• Prompt:
A set of records appears below. Print them all, word for word.

[Saved data entries]
------------------------------------
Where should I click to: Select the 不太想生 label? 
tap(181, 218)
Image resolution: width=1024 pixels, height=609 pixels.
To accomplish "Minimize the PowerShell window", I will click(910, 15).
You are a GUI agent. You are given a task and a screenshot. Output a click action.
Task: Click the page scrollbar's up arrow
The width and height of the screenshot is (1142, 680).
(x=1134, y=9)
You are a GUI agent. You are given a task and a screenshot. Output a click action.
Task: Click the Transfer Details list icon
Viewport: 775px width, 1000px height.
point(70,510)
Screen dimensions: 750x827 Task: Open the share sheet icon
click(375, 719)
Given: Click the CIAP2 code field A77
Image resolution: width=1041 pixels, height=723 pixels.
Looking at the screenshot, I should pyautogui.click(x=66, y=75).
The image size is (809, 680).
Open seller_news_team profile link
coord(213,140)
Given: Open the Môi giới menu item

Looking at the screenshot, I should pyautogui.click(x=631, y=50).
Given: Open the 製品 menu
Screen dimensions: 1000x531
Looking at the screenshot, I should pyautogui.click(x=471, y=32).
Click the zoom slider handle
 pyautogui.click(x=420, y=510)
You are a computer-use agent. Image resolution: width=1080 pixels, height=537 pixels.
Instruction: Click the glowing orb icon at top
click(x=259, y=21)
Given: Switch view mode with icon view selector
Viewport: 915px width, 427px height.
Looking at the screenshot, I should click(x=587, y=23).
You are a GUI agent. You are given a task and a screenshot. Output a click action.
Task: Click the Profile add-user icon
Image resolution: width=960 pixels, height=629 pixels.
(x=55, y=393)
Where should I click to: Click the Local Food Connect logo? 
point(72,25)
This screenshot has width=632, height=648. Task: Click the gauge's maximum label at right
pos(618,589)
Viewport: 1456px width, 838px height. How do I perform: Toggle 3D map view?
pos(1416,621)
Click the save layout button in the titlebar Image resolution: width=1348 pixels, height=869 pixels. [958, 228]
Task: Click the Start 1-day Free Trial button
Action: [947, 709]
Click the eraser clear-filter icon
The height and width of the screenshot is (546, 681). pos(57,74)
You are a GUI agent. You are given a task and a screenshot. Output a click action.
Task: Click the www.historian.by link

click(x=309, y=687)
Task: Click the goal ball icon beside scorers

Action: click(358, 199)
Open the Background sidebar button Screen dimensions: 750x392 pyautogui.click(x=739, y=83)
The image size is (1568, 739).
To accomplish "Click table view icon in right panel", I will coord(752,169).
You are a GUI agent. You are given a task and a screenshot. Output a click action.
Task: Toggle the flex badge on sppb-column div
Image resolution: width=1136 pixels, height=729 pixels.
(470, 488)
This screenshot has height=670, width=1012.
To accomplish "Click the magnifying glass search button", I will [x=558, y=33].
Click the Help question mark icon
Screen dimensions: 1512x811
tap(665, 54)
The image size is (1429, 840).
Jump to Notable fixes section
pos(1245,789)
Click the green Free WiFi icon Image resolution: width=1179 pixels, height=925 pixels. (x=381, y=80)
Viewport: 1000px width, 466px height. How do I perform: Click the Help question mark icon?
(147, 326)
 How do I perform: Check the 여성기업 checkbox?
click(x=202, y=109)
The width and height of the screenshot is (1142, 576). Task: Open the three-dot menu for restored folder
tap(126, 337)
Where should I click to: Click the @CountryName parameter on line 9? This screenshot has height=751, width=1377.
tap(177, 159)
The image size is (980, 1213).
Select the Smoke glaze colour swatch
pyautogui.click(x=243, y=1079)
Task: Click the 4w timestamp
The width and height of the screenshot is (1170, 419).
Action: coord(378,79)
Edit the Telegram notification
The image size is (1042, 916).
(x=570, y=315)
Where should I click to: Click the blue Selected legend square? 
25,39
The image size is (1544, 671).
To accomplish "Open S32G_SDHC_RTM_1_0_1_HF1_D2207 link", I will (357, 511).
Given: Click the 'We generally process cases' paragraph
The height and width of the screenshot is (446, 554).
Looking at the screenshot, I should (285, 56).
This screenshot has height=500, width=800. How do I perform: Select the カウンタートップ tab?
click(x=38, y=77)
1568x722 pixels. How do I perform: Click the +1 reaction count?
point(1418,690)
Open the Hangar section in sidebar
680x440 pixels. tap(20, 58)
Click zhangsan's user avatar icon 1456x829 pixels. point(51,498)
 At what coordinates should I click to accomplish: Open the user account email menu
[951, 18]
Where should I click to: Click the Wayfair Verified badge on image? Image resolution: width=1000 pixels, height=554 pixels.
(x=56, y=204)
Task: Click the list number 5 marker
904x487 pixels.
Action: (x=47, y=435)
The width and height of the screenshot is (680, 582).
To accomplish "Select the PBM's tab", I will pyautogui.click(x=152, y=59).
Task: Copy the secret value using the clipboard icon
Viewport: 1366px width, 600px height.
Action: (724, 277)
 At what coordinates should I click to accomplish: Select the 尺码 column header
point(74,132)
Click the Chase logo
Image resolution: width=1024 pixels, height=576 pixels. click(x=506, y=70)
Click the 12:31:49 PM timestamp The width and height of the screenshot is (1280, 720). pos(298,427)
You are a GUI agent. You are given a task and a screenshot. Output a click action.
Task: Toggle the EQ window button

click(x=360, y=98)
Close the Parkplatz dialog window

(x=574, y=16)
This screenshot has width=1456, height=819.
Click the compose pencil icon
------------------------------------
• Task answer:
Where should I click to: Select the 不太想生 label? 
tap(181, 218)
Image resolution: width=1024 pixels, height=609 pixels.
To accomplish "Minimize the PowerShell window", I will click(910, 15).
You are a GUI agent. You are given a task and a screenshot. Output a click action.
Task: Click the page scrollbar's up arrow
The width and height of the screenshot is (1142, 680).
(x=1134, y=9)
You are a GUI agent. You are given a task and a screenshot. Output a click action.
Task: Click the Transfer Details list icon
Viewport: 775px width, 1000px height.
point(70,510)
Screen dimensions: 750x827 Task: Open the share sheet icon
click(375, 719)
Given: Click the CIAP2 code field A77
Image resolution: width=1041 pixels, height=723 pixels.
Looking at the screenshot, I should pyautogui.click(x=66, y=75).
The image size is (809, 680).
Open seller_news_team profile link
coord(213,140)
Given: Open the Môi giới menu item

Looking at the screenshot, I should pyautogui.click(x=631, y=50).
Given: Open the 製品 menu
Screen dimensions: 1000x531
Looking at the screenshot, I should pyautogui.click(x=471, y=32).
Click the zoom slider handle
 pyautogui.click(x=420, y=510)
You are a computer-use agent. Image resolution: width=1080 pixels, height=537 pixels.
Instruction: Click the glowing orb icon at top
click(x=259, y=21)
Given: Switch view mode with icon view selector
Viewport: 915px width, 427px height.
Looking at the screenshot, I should click(x=587, y=23).
You are a GUI agent. You are given a task and a screenshot. Output a click action.
Task: Click the Profile add-user icon
Image resolution: width=960 pixels, height=629 pixels.
(x=55, y=393)
Where should I click to: Click the Local Food Connect logo? 
point(72,25)
This screenshot has width=632, height=648. Task: Click the gauge's maximum label at right
pos(618,589)
Viewport: 1456px width, 838px height. How do I perform: Toggle 3D map view?
pos(1416,621)
Click the save layout button in the titlebar Image resolution: width=1348 pixels, height=869 pixels. [958, 228]
Task: Click the Start 1-day Free Trial button
Action: [947, 709]
Click the eraser clear-filter icon
The height and width of the screenshot is (546, 681). pos(57,74)
You are a GUI agent. You are given a task and a screenshot. Output a click action.
Task: Click the www.historian.by link

click(x=309, y=687)
Task: Click the goal ball icon beside scorers

Action: click(358, 199)
Open the Background sidebar button Screen dimensions: 750x392 pyautogui.click(x=739, y=83)
The image size is (1568, 739).
To accomplish "Click table view icon in right panel", I will coord(752,169).
You are a GUI agent. You are given a task and a screenshot. Output a click action.
Task: Toggle the flex badge on sppb-column div
Image resolution: width=1136 pixels, height=729 pixels.
(470, 488)
This screenshot has height=670, width=1012.
To accomplish "Click the magnifying glass search button", I will [x=558, y=33].
Click the Help question mark icon
Screen dimensions: 1512x811
tap(665, 54)
The image size is (1429, 840).
Jump to Notable fixes section
pos(1245,789)
Click the green Free WiFi icon Image resolution: width=1179 pixels, height=925 pixels. (x=381, y=80)
Viewport: 1000px width, 466px height. How do I perform: Click the Help question mark icon?
(147, 326)
 How do I perform: Check the 여성기업 checkbox?
click(x=202, y=109)
The width and height of the screenshot is (1142, 576). Task: Open the three-dot menu for restored folder
tap(126, 337)
Where should I click to: Click the @CountryName parameter on line 9? This screenshot has height=751, width=1377.
tap(177, 159)
The image size is (980, 1213).
Select the Smoke glaze colour swatch
pyautogui.click(x=243, y=1079)
Task: Click the 4w timestamp
The width and height of the screenshot is (1170, 419).
Action: coord(378,79)
Edit the Telegram notification
The image size is (1042, 916).
(x=570, y=315)
Where should I click to: Click the blue Selected legend square? 
25,39
The image size is (1544, 671).
To accomplish "Open S32G_SDHC_RTM_1_0_1_HF1_D2207 link", I will (357, 511).
Given: Click the 'We generally process cases' paragraph
The height and width of the screenshot is (446, 554).
Looking at the screenshot, I should (285, 56).
This screenshot has height=500, width=800. How do I perform: Select the カウンタートップ tab?
click(x=38, y=77)
1568x722 pixels. How do I perform: Click the +1 reaction count?
point(1418,690)
Open the Hangar section in sidebar
680x440 pixels. tap(20, 58)
Click zhangsan's user avatar icon 1456x829 pixels. point(51,498)
 At what coordinates should I click to accomplish: Open the user account email menu
[951, 18]
Where should I click to: Click the Wayfair Verified badge on image? Image resolution: width=1000 pixels, height=554 pixels.
(x=56, y=204)
Task: Click the list number 5 marker
904x487 pixels.
Action: (x=47, y=435)
The width and height of the screenshot is (680, 582).
To accomplish "Select the PBM's tab", I will pyautogui.click(x=152, y=59).
Task: Copy the secret value using the clipboard icon
Viewport: 1366px width, 600px height.
Action: (724, 277)
 At what coordinates should I click to accomplish: Select the 尺码 column header
point(74,132)
Click the Chase logo
Image resolution: width=1024 pixels, height=576 pixels. click(x=506, y=70)
Click the 12:31:49 PM timestamp The width and height of the screenshot is (1280, 720). pos(298,427)
You are a GUI agent. You are given a task and a screenshot. Output a click action.
Task: Toggle the EQ window button

click(x=360, y=98)
Close the Parkplatz dialog window

(x=574, y=16)
This screenshot has width=1456, height=819.
Click the compose pencil icon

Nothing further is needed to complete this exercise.